►

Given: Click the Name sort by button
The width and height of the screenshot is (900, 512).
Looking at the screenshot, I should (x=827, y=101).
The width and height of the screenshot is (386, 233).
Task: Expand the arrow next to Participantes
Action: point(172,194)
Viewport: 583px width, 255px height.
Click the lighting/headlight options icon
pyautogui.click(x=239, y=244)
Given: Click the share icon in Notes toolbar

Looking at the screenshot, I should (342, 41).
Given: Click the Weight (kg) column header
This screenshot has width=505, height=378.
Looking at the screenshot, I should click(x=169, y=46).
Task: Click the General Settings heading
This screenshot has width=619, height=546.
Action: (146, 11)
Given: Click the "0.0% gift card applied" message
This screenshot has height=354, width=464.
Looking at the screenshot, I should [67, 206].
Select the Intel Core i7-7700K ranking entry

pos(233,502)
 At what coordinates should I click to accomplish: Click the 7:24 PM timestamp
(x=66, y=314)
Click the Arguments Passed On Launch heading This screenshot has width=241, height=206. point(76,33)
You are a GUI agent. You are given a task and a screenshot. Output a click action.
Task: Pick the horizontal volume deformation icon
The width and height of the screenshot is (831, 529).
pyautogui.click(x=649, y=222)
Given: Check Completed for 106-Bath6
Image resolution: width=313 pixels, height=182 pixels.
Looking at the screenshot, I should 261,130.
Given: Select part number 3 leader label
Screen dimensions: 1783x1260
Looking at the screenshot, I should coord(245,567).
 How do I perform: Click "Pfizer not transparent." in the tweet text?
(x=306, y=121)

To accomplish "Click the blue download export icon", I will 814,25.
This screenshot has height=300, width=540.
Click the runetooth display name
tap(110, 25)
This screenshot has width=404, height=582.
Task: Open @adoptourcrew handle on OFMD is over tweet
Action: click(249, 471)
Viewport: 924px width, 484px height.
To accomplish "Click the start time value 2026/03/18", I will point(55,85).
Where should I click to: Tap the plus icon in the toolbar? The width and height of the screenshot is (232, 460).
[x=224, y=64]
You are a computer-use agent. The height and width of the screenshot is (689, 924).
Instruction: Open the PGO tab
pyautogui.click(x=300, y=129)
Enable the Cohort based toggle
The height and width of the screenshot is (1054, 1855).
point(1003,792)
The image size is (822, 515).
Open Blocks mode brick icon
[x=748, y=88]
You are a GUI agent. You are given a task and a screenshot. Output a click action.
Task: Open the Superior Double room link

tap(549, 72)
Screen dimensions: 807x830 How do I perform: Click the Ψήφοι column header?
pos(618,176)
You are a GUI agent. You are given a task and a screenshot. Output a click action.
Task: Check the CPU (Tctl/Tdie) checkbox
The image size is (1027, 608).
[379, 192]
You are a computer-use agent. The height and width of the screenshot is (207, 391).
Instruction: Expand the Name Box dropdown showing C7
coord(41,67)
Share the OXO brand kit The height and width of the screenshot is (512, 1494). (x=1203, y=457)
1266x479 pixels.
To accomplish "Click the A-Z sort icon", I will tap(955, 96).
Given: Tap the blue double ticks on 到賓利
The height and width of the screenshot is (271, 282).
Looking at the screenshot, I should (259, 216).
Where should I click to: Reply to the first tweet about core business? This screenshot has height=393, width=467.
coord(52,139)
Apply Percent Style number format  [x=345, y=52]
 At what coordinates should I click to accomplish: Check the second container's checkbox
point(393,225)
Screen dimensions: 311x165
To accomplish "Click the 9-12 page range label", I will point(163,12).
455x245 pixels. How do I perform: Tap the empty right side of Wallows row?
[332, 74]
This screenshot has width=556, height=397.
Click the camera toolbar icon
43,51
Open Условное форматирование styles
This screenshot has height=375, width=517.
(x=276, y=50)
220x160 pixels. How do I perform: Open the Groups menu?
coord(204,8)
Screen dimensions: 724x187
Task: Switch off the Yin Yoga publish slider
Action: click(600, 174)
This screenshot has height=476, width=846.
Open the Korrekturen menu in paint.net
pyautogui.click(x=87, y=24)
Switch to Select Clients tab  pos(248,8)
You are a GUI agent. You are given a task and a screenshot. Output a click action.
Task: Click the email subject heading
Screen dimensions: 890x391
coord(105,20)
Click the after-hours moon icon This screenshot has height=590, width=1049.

◄

Give the entries above as a JSON list of strings, one string per line, with blank lines omitted.

## EXPECTED OUTPUT
[
  "Given: Click the Name sort by button",
  "The width and height of the screenshot is (900, 512).",
  "Looking at the screenshot, I should (x=827, y=101).",
  "The width and height of the screenshot is (386, 233).",
  "Task: Expand the arrow next to Participantes",
  "Action: point(172,194)",
  "Viewport: 583px width, 255px height.",
  "Click the lighting/headlight options icon",
  "pyautogui.click(x=239, y=244)",
  "Given: Click the share icon in Notes toolbar",
  "Looking at the screenshot, I should (342, 41).",
  "Given: Click the Weight (kg) column header",
  "This screenshot has width=505, height=378.",
  "Looking at the screenshot, I should click(x=169, y=46).",
  "Task: Click the General Settings heading",
  "This screenshot has width=619, height=546.",
  "Action: (146, 11)",
  "Given: Click the \"0.0% gift card applied\" message",
  "This screenshot has height=354, width=464.",
  "Looking at the screenshot, I should [67, 206].",
  "Select the Intel Core i7-7700K ranking entry",
  "pos(233,502)",
  " At what coordinates should I click to accomplish: Click the 7:24 PM timestamp",
  "(x=66, y=314)",
  "Click the Arguments Passed On Launch heading This screenshot has width=241, height=206. point(76,33)",
  "You are a GUI agent. You are given a task and a screenshot. Output a click action.",
  "Task: Pick the horizontal volume deformation icon",
  "The width and height of the screenshot is (831, 529).",
  "pyautogui.click(x=649, y=222)",
  "Given: Check Completed for 106-Bath6",
  "Image resolution: width=313 pixels, height=182 pixels.",
  "Looking at the screenshot, I should 261,130.",
  "Given: Select part number 3 leader label",
  "Screen dimensions: 1783x1260",
  "Looking at the screenshot, I should coord(245,567).",
  " How do I perform: Click \"Pfizer not transparent.\" in the tweet text?",
  "(x=306, y=121)",
  "To accomplish \"Click the blue download export icon\", I will 814,25.",
  "This screenshot has height=300, width=540.",
  "Click the runetooth display name",
  "tap(110, 25)",
  "This screenshot has width=404, height=582.",
  "Task: Open @adoptourcrew handle on OFMD is over tweet",
  "Action: click(249, 471)",
  "Viewport: 924px width, 484px height.",
  "To accomplish \"Click the start time value 2026/03/18\", I will point(55,85).",
  "Where should I click to: Tap the plus icon in the toolbar? The width and height of the screenshot is (232, 460).",
  "[x=224, y=64]",
  "You are a computer-use agent. The height and width of the screenshot is (689, 924).",
  "Instruction: Open the PGO tab",
  "pyautogui.click(x=300, y=129)",
  "Enable the Cohort based toggle",
  "The height and width of the screenshot is (1054, 1855).",
  "point(1003,792)",
  "The image size is (822, 515).",
  "Open Blocks mode brick icon",
  "[x=748, y=88]",
  "You are a GUI agent. You are given a task and a screenshot. Output a click action.",
  "Task: Open the Superior Double room link",
  "tap(549, 72)",
  "Screen dimensions: 807x830 How do I perform: Click the Ψήφοι column header?",
  "pos(618,176)",
  "You are a GUI agent. You are given a task and a screenshot. Output a click action.",
  "Task: Check the CPU (Tctl/Tdie) checkbox",
  "The image size is (1027, 608).",
  "[379, 192]",
  "You are a computer-use agent. The height and width of the screenshot is (207, 391).",
  "Instruction: Expand the Name Box dropdown showing C7",
  "coord(41,67)",
  "Share the OXO brand kit The height and width of the screenshot is (512, 1494). (x=1203, y=457)",
  "1266x479 pixels.",
  "To accomplish \"Click the A-Z sort icon\", I will tap(955, 96).",
  "Given: Tap the blue double ticks on 到賓利",
  "The height and width of the screenshot is (271, 282).",
  "Looking at the screenshot, I should (259, 216).",
  "Where should I click to: Reply to the first tweet about core business? This screenshot has height=393, width=467.",
  "coord(52,139)",
  "Apply Percent Style number format  [x=345, y=52]",
  " At what coordinates should I click to accomplish: Check the second container's checkbox",
  "point(393,225)",
  "Screen dimensions: 311x165",
  "To accomplish \"Click the 9-12 page range label\", I will point(163,12).",
  "455x245 pixels. How do I perform: Tap the empty right side of Wallows row?",
  "[332, 74]",
  "This screenshot has width=556, height=397.",
  "Click the camera toolbar icon",
  "43,51",
  "Open Условное форматирование styles",
  "This screenshot has height=375, width=517.",
  "(x=276, y=50)",
  "220x160 pixels. How do I perform: Open the Groups menu?",
  "coord(204,8)",
  "Screen dimensions: 724x187",
  "Task: Switch off the Yin Yoga publish slider",
  "Action: click(600, 174)",
  "This screenshot has height=476, width=846.",
  "Open the Korrekturen menu in paint.net",
  "pyautogui.click(x=87, y=24)",
  "Switch to Select Clients tab  pos(248,8)",
  "You are a GUI agent. You are given a task and a screenshot. Output a click action.",
  "Task: Click the email subject heading",
  "Screen dimensions: 890x391",
  "coord(105,20)",
  "Click the after-hours moon icon This screenshot has height=590, width=1049."
]